### Source document
○ ○ ○ ○
Gustavo Arellano’s “Taco USA: How Mexican Food Conquered America” is a terrible read and ultimately a waste of time but I made my way through the cheese and finished it. In the end I learned a whole lot more than I wanted to know about the history of corporate Mexican-ish fast food and developed a bit of mental indigestion. Are you interested in the history of Taco Bell? Cheetos? Doritos? El Torito? How about the combo # menu thing? Chipotle? The history of the reprehensible food items marketed under the Old El Paso brand? Do you want to know who first started putting margaritas in a frozen Slushee machine? You are? Well then you are a dolt and this book is for you! There are a few interesting bits but it mostly reads like a compilation of corporate press releases. Maybe I’m just not the intended audience.
Instead of defining the essentials of “Mexican Food” we get a plea to include all manner of crap into the category, and woe be to you if you dare question the logic.
“Those who dismiss Taco Bell, the taco pizza, even a church enchilada booth as somehow not Mexican because Mexicans aren’t the main consumers or creators miss an imperative point. We must consider the infinite varieties of Mexican food in the United States as part of the Mexican family-not a fraud, not a lesser sibling but an equal.”
To Arellano, there is no such thing as authentic Mexican food, everything with even a tenuous association is part of the culinary family. Since he readily opens the door for everyone to join the “Mexican Food” tent he basically says that the foods cooked on the sidewalks of D.F. are not much different from the processed food products you’ll get at your local drive-thru Taco Bell. Someone like Diana Kennedy, who documents the food actually cooked by Mexicans in their own kitchens, is characterized as just some old caga palo that can’t get with the times where everything is groovy and constantly changing. The fact that he devotes a chapter to insult her work of documenting regional specialities is kinda confusing. What’s the point? I suspect his thinking has been warped a bit due to being part of LA foodie circles and he is reacting to the respect Kennedy receives for her work, cuz I doubt anybody other than foodies gives a shit about her.
Another major problem I had with this book is that if you have actually tried the food he highlights as exemplary then you’ll know right away, in your gut, that he is trying to pull a fast one on some poor saps from the mid-west. Take for example his description of the Manuel’s Special at El Tepeyac:
“There is a burrito sold in the Los Angeles neighborhood of Boyle Heights that’s beyond cosmic, that’s as close to touching God while eating Mexican food…It’s the Manuel’s Special at Manuel’s El Tepeyac Cafe.”
Other than the portion size, there is nothing special about this burrito. This is food for horses. You can’t even hold it in your hands, it is so large that you have to use utensils to eat it, basically defeating the purpose of the burrito. The food at El Tepeyac is grotesque, a tourist trap frequented by locals. Arellano pumping it as akin to fondling God means you should be wary. Very wary.
Towards the end of the book he decides to list “The Five Greatest Mexican Meals in the United States.” It’s a stupid way to end the book but since there is no cohesion to any of it, I suppose it’s fitting.
I was suspicious. So I googled. I can’t know for sure but since I’ve taken many pictures of food I think I can guess how these dishes taste. I believe it would be good for you to see what he chose as the greatest Mexican meals to be had North of the border. No mas cuz.
○ ○ ○ ○
### Data supplied
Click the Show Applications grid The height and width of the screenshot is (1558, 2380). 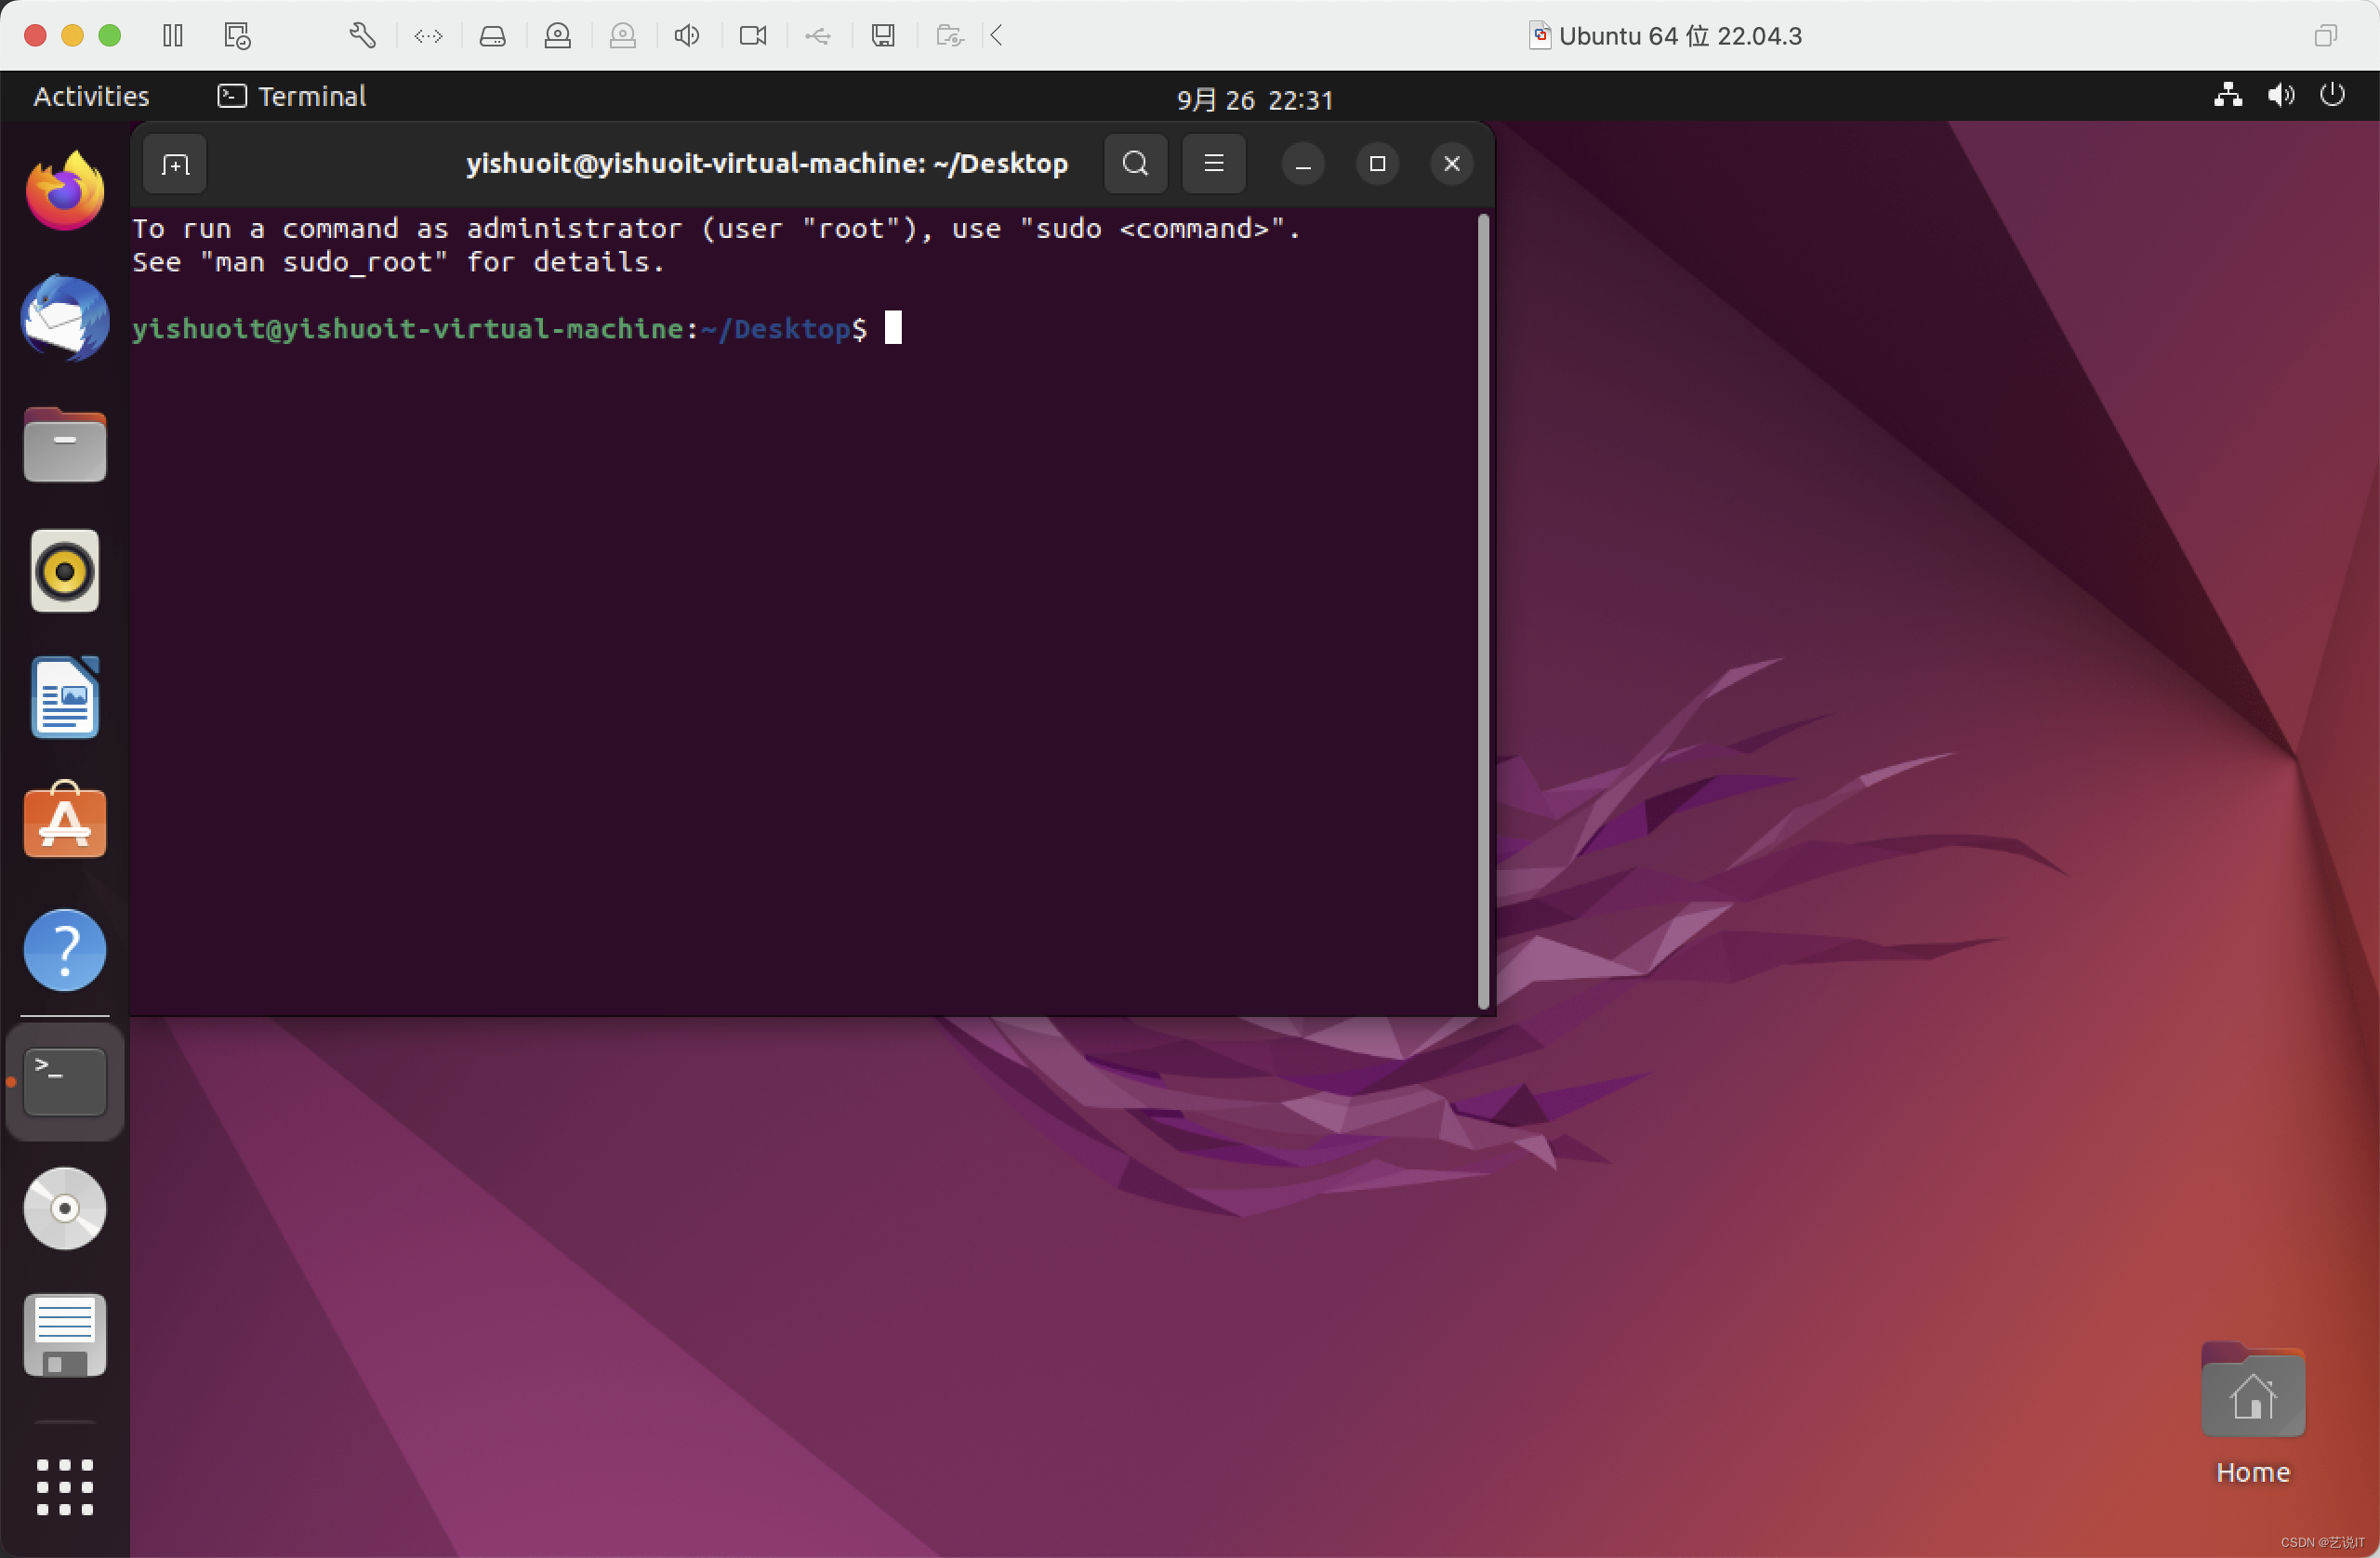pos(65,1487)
○ ○ ○ ○
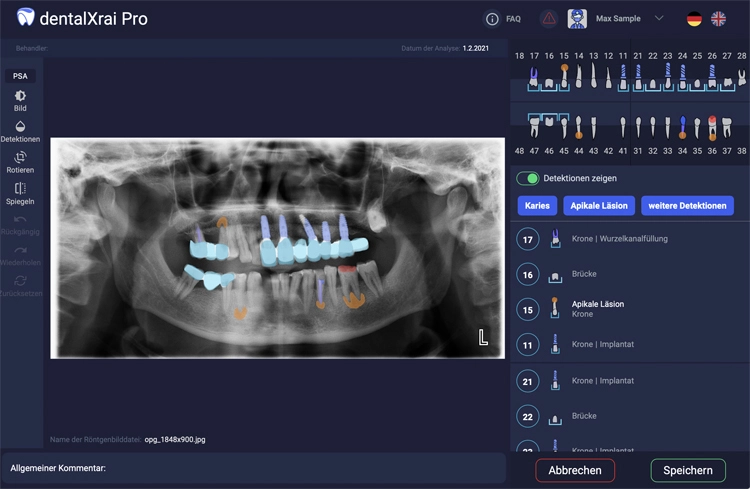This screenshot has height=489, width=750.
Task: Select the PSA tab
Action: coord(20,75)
○ ○ ○ ○
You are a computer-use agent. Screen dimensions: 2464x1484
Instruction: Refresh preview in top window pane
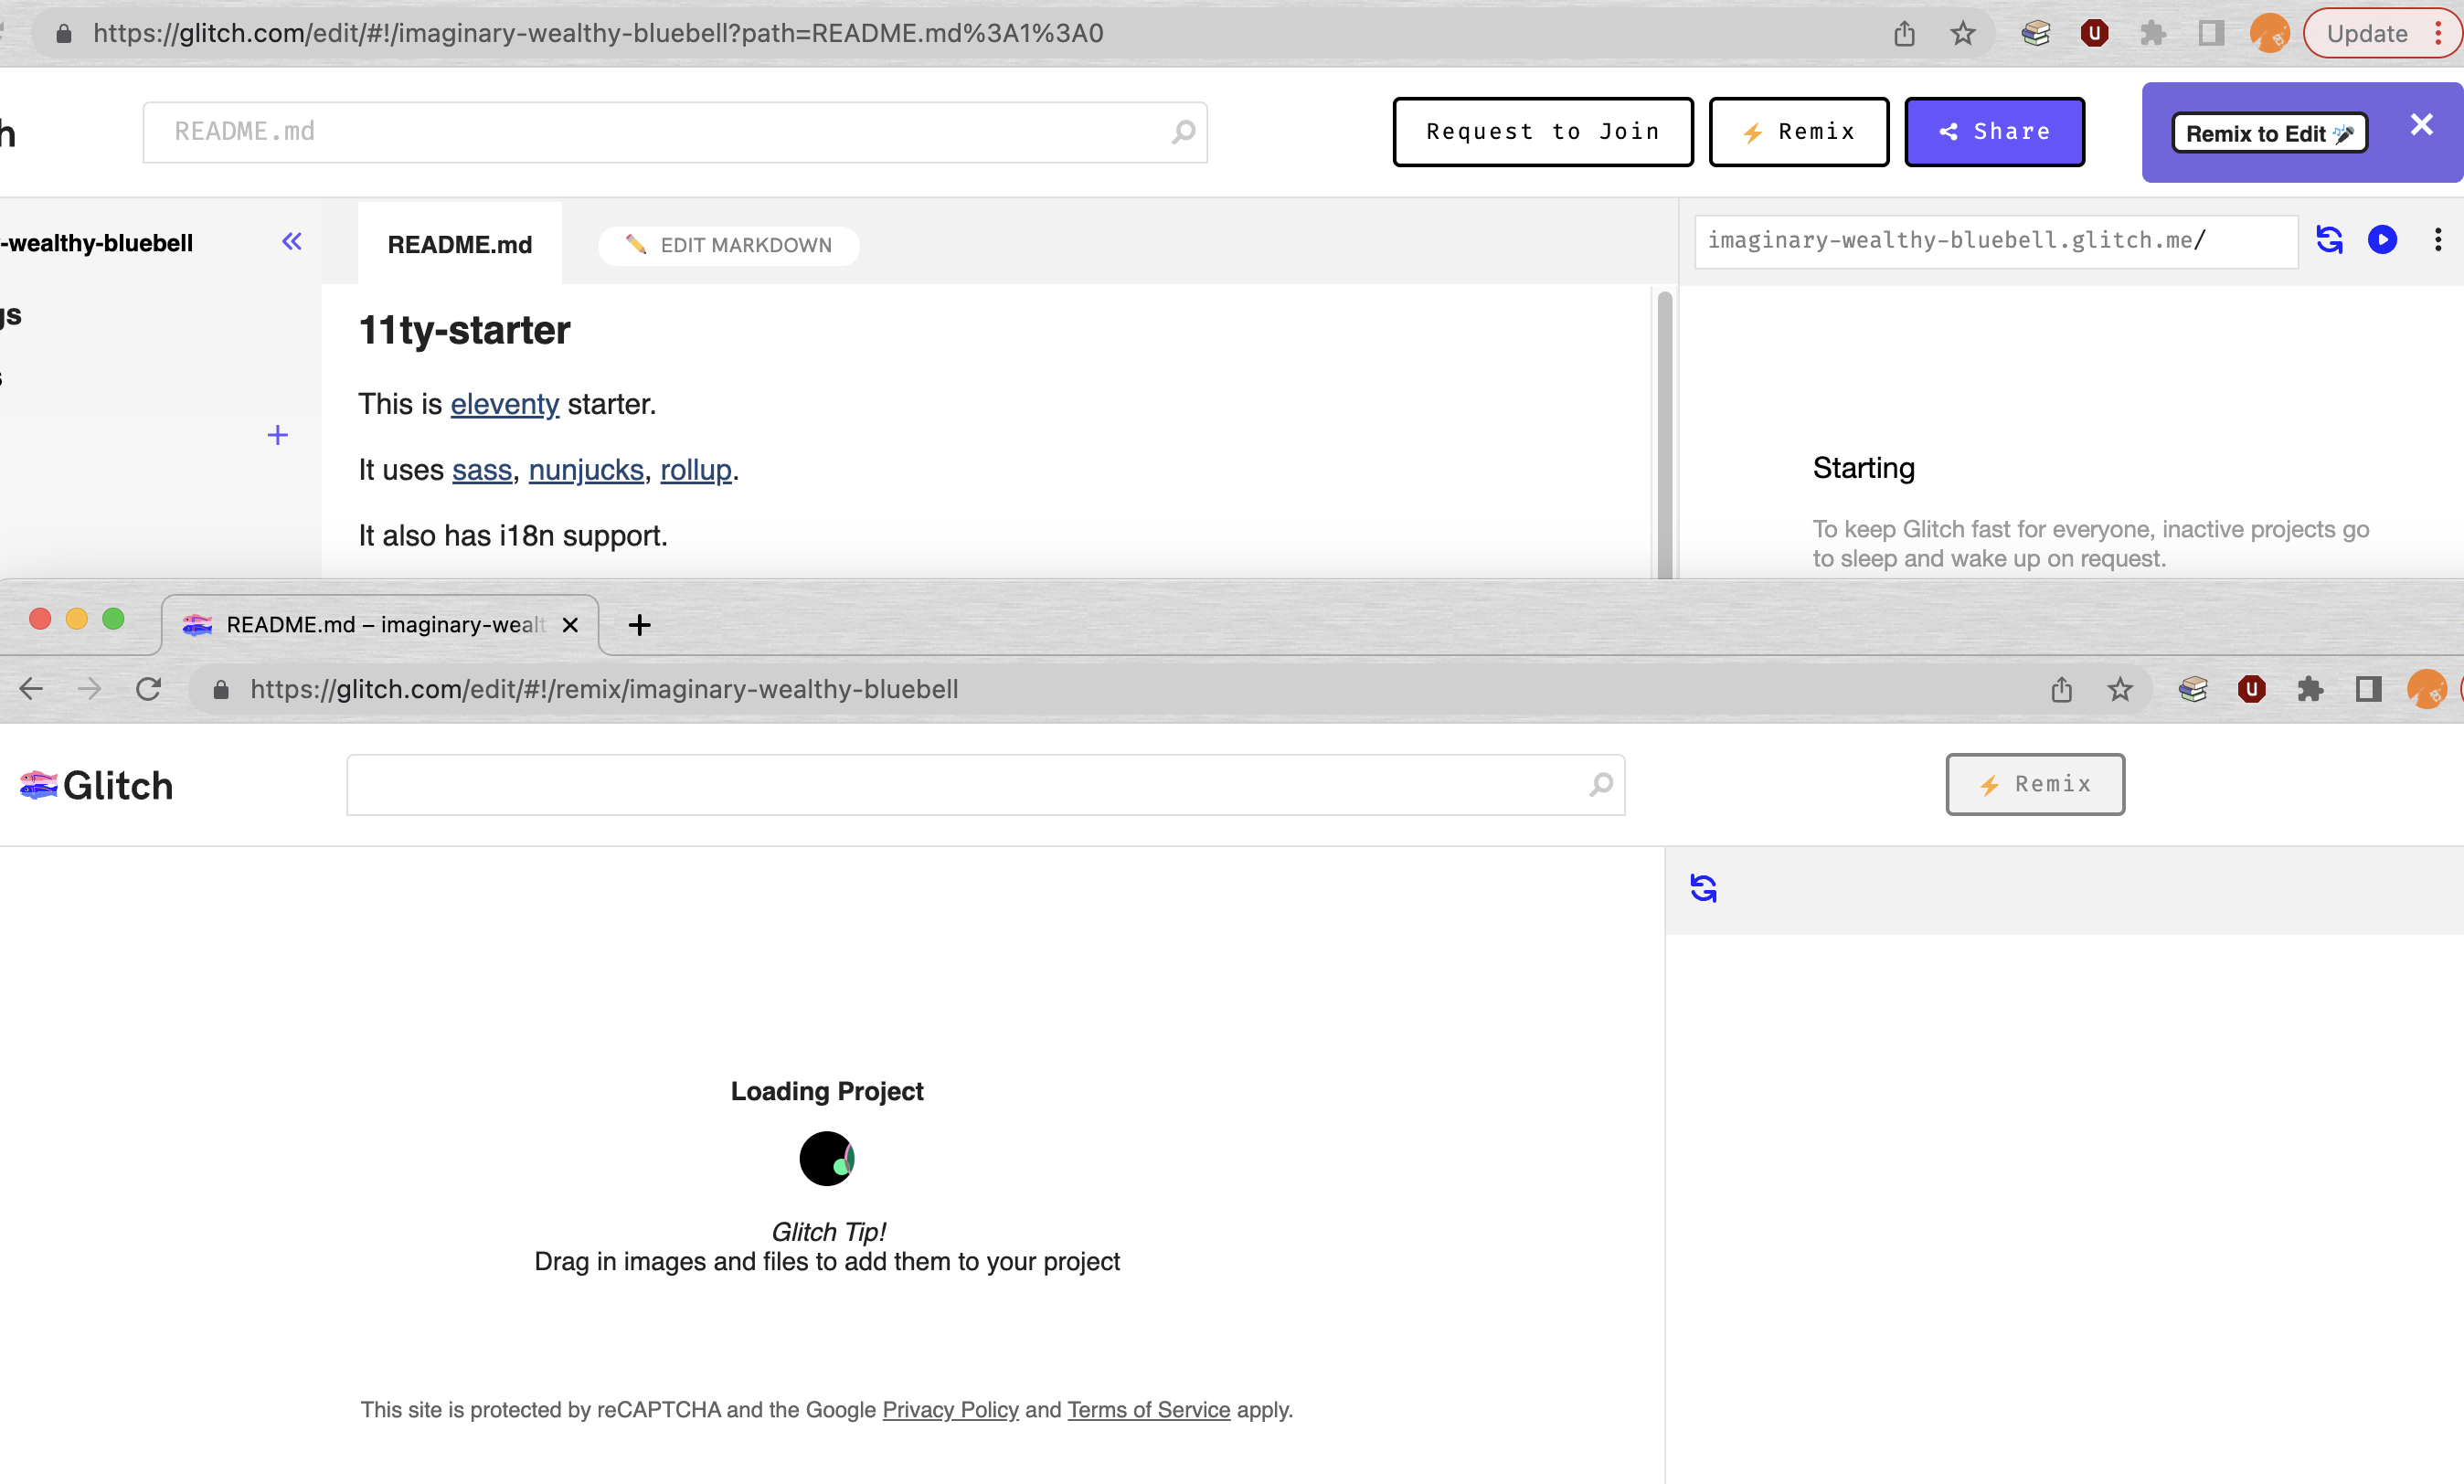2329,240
○ ○ ○ ○
### The tasks
1. In the book review, switch "horses" to "mules" in the passage from "Other than the" up to and including "wary. Very wary.", and give that passage back.
2. Condense the paragraph of the book review that begins "To Arellano, there is no such thing as authentic Mexican food" into a shorter version that keeps its main points.
3. According to the book review, what list does Arellano include toward the end of the book?

### The answers
1.
Other than the portion size, there is nothing special about this burrito. This is food for mules. You can’t even hold it in your hands, it is so large that you have to use utensils to eat it, basically defeating the purpose of the burrito. The food at El Tepeyac is grotesque, a tourist trap frequented by locals. Arellano pumping it as akin to fondling God means you should be wary. Very wary.

2. Arellano holds that authentic Mexican food does not exist and that anything even loosely associated with it belongs to the culinary family. By opening the category to everything, he treats the food cooked on the sidewalks of D.F. as little different from processed drive-thru Taco Bell products. He portrays Diana Kennedy, who documents what Mexicans actually cook in their own kitchens, as behind the times. He also devotes a chapter to insulting her work on regional specialties, which the reviewer finds confusing. The reviewer suspects that LA foodie circles have shaped Arellano's thinking and that he is reacting to the respect Kennedy receives.

3. He lists "The Five Greatest Mexican Meals in the United States."